On 15/09/2020 15:22, Graham Harrison wrote:
On Tue, 15 Sep 2020 10:38:13 +0100, Graeme Wall
wrote:

On 15/09/2020 08:51, D A Stocks wrote:
"Graham Harrison" wrote in message
...
On Mon, 14 Sep 2020 16:02:11 -0000 (UTC), Recliner
wrote:

D A Stocks wrote:

It must be about time they dismantled the bridge for restoration and
preservation as an exhibit elsewhere (e.g. in a park) and built
something
more suitable for 21st century traffic in its place. Attempting to
repair
and maintain a structure that is barely fit for purpose is a waste
of time
and money.


Yes, that would probably be cheaper and quicker than restoring it to
full
service.
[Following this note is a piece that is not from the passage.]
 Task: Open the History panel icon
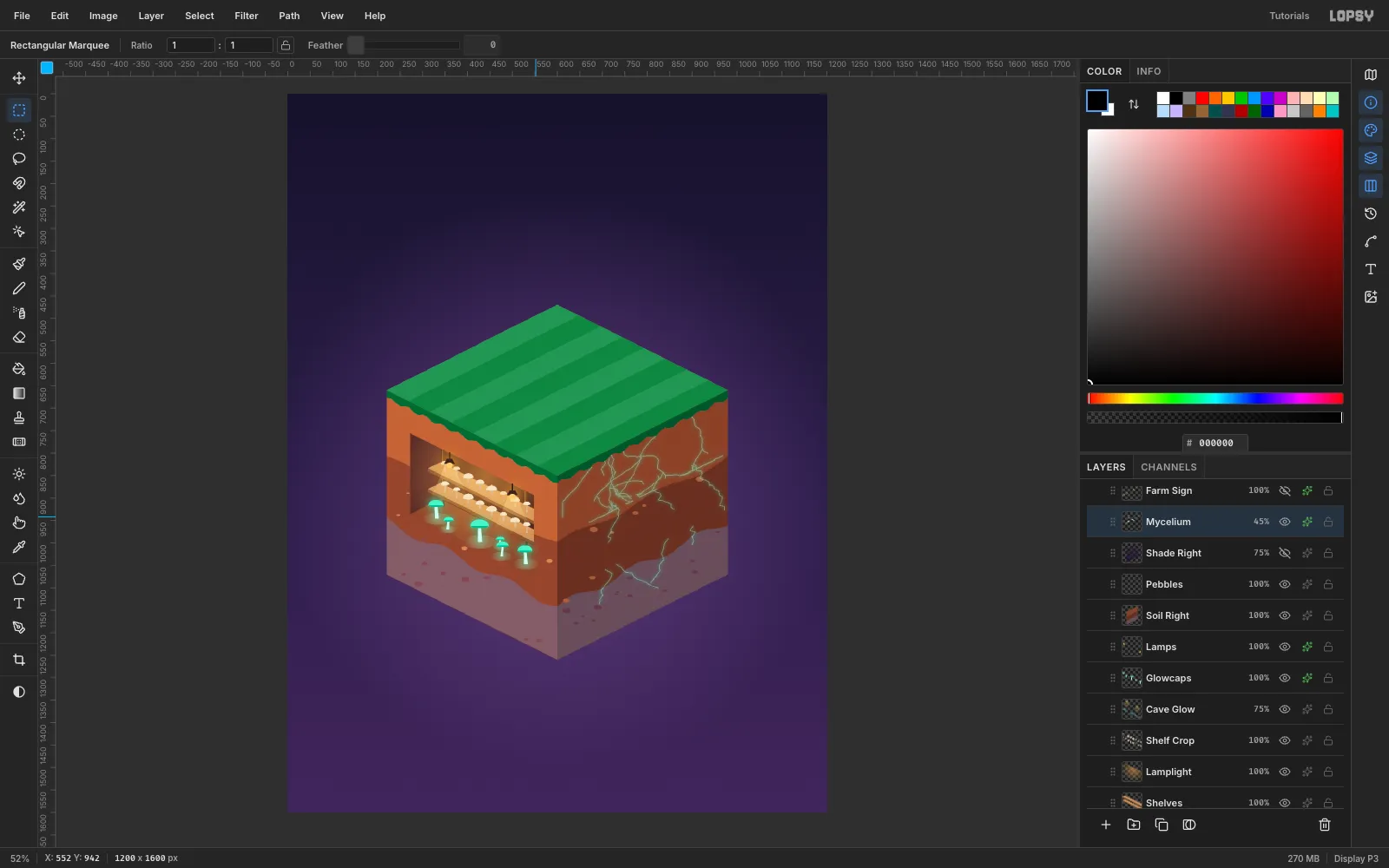pyautogui.click(x=1371, y=214)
I wonder if they'd be allowed to build a modern, much stronger,
visually-identical replacement?

If you preserve the original why do you need a visually identical
replacement? Let's stop building faux-old buildings and structures and
build something modern.
Precisely. Why build a not fit for purpose visually identical
replacement when you can put something useful there instead?


Because a visually identical replacement built to modern standards with
modern materials would be fit for purpose. The problem is the modern
habit of ignoring proper maintenance to save a shilling.


If we take that literally then I'm not convinced it would be fit for
purpose. It's a narrow two lane road with pedestrian walkways either
side. A fit for purpose bridge would have two wider lanes as well as
the pedestrian walkways. A truly fit for purpose would have 2 lanes
each way + pedestrian walkways. A compromise might be needed because
of road width immediately either side in which case three lanes with a
tidal flow system.


Then we come into whether a bridge that allows an increase in traffic is
desirable in this day and age. Though widening the carriageways slightly
wouldn't detract from the visual aspect enough to be a problem.

--
Graeme Wall
This account not read.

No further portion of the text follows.